For the application of adsorption to water treatment, besides the adsorption capacity of the adsorbent, reusability also plays an equally important role. The ability of the adsorbent to be reused several times without significant reduction in efficiency reduces treatment costs, especially for high-cost adsorbents. Several factors affect the effectiveness of desorption, but binding strength appears to be the most important factor (Yang et al. 2020). In this study, nitrate and phosphate anions are adsorbed on chitosan composites via electrostatic interactions between these anions and the protonated amino group of chitosan in an acidic medium. Therefore, when NaOH is used as a desorbent, it can completely or partially neutralize the -NH3+ groups, nullifying the interactions between the composite and these anions. Hence, desorption occurs almost completely. In the adsorption–desorption experiment (Figure 15), the adsorption efficiency after six cycles remained mostly unchanged.

Figure 15

Reusability of the CTS:PVA (1:2) composite for the removal of nitrate and phosphate ions.

Figure 15

Reusability of the CTS:PVA (1:2) composite for the removal of nitrate and phosphate ions.

CONCLUSIONS

In this study, crab shell chitosan and a CTS/PVA composite were successfully synthesized.

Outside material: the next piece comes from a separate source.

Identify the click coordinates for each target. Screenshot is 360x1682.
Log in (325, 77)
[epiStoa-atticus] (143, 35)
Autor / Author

With 90% DD, as-synthesized chitosan did not contain inorganic mineral, as confirmed by FTIR spectroscopy, EDX analysis and titration. As-synthesized chitosan also exhibited better antibacterial properties against S. aureus than E. coli. Besides, when thin films were formed, these chitosan molecules exhibited small uniform particles with a size of 50–70 nm. The optimal conditions for the preparation of crab shell chitosan were derived by an optimized method that utilized the Box–Behnken design, such as an HCl concentration of 1.62 M, a protein removal time of 95.64 min and a deacetylation time of 177.3 min while simultaneously maintaining other conditions constant, as outlined in previous sections. The SEM image revealed that the CTS/PVA (1:2) composite was also successfully prepared with a width of 100–200 nm and a thickness of 20–30 nm. Among the investigated adsorbents, crab shell chitosan and the CTS/PVA (1:2) composite exhibited the highest adsorption efficiency for nitrate and phosphate ions. However, their ability to adsorb phosphate ions was better than that to adsorb nitrate ions, and the adsorption capacity of the CTS/PVA (1:2) composite was better than that of crab shell chitosan. The adsorption of these materials for phosphate and nitrate ions fitted well with the Langmuir isotherm adsorption model and pseudo-second-order adsorption kinetics. The adsorption efficiencies of composite material for nitrate and phosphate ions after six adsorption–desorption cycles were nearly unchanged. These results demonstrate potential for the use of the CTS: PVA (1:2) composite to adsorb nitrate and phosphate for wastewater treatment.

DATA AVAILABILITY STATEMENT

All relevant data are included in the paper or its Supplementary Information.